Copy out every record precisely.

◆ ◆ ◆ ◆

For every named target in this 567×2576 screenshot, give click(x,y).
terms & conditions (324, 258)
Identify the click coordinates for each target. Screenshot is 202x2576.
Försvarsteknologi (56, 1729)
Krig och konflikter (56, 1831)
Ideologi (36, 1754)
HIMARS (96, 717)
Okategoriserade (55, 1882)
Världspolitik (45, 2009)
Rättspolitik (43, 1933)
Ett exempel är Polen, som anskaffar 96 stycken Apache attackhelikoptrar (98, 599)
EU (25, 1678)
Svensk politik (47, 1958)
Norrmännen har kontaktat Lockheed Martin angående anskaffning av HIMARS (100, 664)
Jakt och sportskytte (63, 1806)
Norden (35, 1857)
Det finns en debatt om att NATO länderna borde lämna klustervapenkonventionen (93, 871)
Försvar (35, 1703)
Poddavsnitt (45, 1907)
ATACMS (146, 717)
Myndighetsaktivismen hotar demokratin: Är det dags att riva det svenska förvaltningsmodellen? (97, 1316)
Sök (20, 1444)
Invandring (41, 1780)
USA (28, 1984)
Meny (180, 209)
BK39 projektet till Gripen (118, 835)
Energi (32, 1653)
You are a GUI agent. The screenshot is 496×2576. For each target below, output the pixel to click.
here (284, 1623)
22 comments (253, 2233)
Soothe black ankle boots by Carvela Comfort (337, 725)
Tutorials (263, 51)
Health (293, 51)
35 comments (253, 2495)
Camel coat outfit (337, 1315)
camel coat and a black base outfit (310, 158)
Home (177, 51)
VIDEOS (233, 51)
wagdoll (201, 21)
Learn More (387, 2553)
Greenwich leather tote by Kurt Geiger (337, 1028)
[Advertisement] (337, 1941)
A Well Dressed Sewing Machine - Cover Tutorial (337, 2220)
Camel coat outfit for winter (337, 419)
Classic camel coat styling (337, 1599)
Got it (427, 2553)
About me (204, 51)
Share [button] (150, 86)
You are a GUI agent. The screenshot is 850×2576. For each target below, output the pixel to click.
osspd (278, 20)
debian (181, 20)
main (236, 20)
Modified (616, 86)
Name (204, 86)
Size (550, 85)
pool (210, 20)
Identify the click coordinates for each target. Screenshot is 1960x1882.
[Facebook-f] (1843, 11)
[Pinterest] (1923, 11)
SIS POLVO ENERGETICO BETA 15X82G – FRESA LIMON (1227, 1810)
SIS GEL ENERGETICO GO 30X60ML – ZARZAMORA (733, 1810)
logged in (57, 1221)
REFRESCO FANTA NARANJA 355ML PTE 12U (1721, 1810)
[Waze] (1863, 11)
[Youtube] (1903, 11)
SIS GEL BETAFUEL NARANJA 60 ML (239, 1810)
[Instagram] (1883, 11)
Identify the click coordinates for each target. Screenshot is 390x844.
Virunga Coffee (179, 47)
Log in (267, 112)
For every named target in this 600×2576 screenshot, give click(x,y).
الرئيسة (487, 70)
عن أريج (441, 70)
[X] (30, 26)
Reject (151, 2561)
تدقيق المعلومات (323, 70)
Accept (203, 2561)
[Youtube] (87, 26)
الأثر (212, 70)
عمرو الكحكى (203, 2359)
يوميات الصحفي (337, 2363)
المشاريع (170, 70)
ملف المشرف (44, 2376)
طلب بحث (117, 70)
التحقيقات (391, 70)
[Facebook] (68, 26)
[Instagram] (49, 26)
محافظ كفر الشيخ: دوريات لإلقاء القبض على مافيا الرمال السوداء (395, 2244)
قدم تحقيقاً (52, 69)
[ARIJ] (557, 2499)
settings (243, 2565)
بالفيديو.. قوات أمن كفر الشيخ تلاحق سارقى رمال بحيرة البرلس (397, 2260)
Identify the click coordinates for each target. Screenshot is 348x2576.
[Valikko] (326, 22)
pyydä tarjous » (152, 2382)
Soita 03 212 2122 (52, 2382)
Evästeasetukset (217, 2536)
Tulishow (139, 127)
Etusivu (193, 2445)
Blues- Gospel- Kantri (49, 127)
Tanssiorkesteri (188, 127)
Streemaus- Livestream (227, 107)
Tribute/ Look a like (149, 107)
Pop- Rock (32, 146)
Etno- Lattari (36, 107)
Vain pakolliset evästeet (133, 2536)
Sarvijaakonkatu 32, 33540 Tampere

◆ ◆ ◆ ◆

### Answer below
For every named target in this 567×2576 screenshot, give click(x,y).
terms & conditions (324, 258)
Identify the click coordinates for each target. Screenshot is 202x2576.
Försvarsteknologi (56, 1729)
Krig och konflikter (56, 1831)
Ideologi (36, 1754)
HIMARS (96, 717)
Okategoriserade (55, 1882)
Världspolitik (45, 2009)
Rättspolitik (43, 1933)
Ett exempel är Polen, som anskaffar 96 stycken Apache attackhelikoptrar (98, 599)
EU (25, 1678)
Svensk politik (47, 1958)
Norrmännen har kontaktat Lockheed Martin angående anskaffning av HIMARS (100, 664)
Jakt och sportskytte (63, 1806)
Norden (35, 1857)
Det finns en debatt om att NATO länderna borde lämna klustervapenkonventionen (93, 871)
Försvar (35, 1703)
Poddavsnitt (45, 1907)
ATACMS (146, 717)
Myndighetsaktivismen hotar demokratin: Är det dags att riva det svenska förvaltningsmodellen? (97, 1316)
Sök (20, 1444)
Invandring (41, 1780)
USA (28, 1984)
Meny (180, 209)
BK39 projektet till Gripen (118, 835)
Energi (32, 1653)
You are a GUI agent. The screenshot is 496×2576. For each target below, output the pixel to click.
here (284, 1623)
22 comments (253, 2233)
Soothe black ankle boots by Carvela Comfort (337, 725)
Tutorials (263, 51)
Health (293, 51)
35 comments (253, 2495)
Camel coat outfit (337, 1315)
camel coat and a black base outfit (310, 158)
Home (177, 51)
VIDEOS (233, 51)
wagdoll (201, 21)
Learn More (387, 2553)
Greenwich leather tote by Kurt Geiger (337, 1028)
[Advertisement] (337, 1941)
A Well Dressed Sewing Machine - Cover Tutorial (337, 2220)
Camel coat outfit for winter (337, 419)
Classic camel coat styling (337, 1599)
Got it (427, 2553)
About me (204, 51)
Share [button] (150, 86)
You are a GUI agent. The screenshot is 850×2576. For each target below, output the pixel to click.
osspd (278, 20)
debian (181, 20)
main (236, 20)
Modified (616, 86)
Name (204, 86)
Size (550, 85)
pool (210, 20)
Identify the click coordinates for each target. Screenshot is 1960x1882.
[Facebook-f] (1843, 11)
[Pinterest] (1923, 11)
SIS POLVO ENERGETICO BETA 15X82G – FRESA LIMON (1227, 1810)
SIS GEL ENERGETICO GO 30X60ML – ZARZAMORA (733, 1810)
logged in (57, 1221)
REFRESCO FANTA NARANJA 355ML PTE 12U (1721, 1810)
[Waze] (1863, 11)
[Youtube] (1903, 11)
SIS GEL BETAFUEL NARANJA 60 ML (239, 1810)
[Instagram] (1883, 11)
Identify the click coordinates for each target. Screenshot is 390x844.
Virunga Coffee (179, 47)
Log in (267, 112)
For every named target in this 600×2576 screenshot, give click(x,y).
الرئيسة (487, 70)
عن أريج (441, 70)
[X] (30, 26)
Reject (151, 2561)
تدقيق المعلومات (323, 70)
Accept (203, 2561)
[Youtube] (87, 26)
الأثر (212, 70)
عمرو الكحكى (203, 2359)
يوميات الصحفي (337, 2363)
المشاريع (170, 70)
ملف المشرف (44, 2376)
طلب بحث (117, 70)
التحقيقات (391, 70)
[Facebook] (68, 26)
[Instagram] (49, 26)
محافظ كفر الشيخ: دوريات لإلقاء القبض على مافيا الرمال السوداء (395, 2244)
قدم تحقيقاً (52, 69)
[ARIJ] (557, 2499)
settings (243, 2565)
بالفيديو.. قوات أمن كفر الشيخ تلاحق سارقى رمال بحيرة البرلس (397, 2260)
Identify the click coordinates for each target. Screenshot is 348x2576.
[Valikko] (326, 22)
pyydä tarjous » (152, 2382)
Soita 03 212 2122 (52, 2382)
Evästeasetukset (217, 2536)
Tulishow (139, 127)
Etusivu (193, 2445)
Blues- Gospel- Kantri (49, 127)
Tanssiorkesteri (188, 127)
Streemaus- Livestream (227, 107)
Tribute/ Look a like (149, 107)
Pop- Rock (32, 146)
Etno- Lattari (36, 107)
Vain pakolliset evästeet (133, 2536)
Sarvijaakonkatu 32, 33540 Tampere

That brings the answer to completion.